About this exercise: Restate word for word the line containing "Travel Planning (119, 24)" and every following line in the material below, up to and including the last one.

Record excerpts:

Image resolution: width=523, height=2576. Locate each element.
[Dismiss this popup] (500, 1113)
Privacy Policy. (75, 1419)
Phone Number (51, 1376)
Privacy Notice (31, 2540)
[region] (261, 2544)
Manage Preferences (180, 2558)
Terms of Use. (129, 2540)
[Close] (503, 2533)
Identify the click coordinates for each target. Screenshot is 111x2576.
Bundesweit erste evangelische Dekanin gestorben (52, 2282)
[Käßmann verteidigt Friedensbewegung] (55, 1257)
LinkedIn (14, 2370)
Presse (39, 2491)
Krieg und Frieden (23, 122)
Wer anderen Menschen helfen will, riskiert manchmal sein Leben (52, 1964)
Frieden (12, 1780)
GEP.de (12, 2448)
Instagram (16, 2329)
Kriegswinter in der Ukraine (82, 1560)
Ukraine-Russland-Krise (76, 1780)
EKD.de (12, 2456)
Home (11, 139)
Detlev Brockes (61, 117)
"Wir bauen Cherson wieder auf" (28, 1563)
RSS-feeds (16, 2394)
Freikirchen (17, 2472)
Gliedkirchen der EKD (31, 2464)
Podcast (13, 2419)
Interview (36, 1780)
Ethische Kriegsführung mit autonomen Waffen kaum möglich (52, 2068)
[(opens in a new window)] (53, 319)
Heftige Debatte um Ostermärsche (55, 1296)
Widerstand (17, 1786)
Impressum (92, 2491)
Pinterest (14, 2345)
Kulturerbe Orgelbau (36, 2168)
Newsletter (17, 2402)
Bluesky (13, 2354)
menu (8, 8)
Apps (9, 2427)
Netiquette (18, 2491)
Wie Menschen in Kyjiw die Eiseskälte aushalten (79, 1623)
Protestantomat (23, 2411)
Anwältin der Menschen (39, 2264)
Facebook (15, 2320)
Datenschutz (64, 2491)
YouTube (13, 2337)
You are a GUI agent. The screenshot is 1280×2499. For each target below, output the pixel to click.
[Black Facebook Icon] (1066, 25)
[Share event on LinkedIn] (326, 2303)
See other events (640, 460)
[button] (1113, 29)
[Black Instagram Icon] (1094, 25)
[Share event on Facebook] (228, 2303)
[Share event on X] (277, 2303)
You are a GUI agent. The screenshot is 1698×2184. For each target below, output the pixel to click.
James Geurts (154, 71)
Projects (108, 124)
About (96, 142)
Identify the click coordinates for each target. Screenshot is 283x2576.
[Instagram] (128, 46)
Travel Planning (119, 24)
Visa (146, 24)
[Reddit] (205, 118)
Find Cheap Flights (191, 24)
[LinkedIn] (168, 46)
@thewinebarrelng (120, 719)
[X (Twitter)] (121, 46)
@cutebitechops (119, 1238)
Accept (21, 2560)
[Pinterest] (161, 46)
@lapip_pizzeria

Exercise response:
Travel Planning (119, 24)
Visa (146, 24)
[Reddit] (205, 118)
Find Cheap Flights (191, 24)
[LinkedIn] (168, 46)
@thewinebarrelng (120, 719)
[X (Twitter)] (121, 46)
@cutebitechops (119, 1238)
Accept (21, 2560)
[Pinterest] (161, 46)
@lapip_pizzeria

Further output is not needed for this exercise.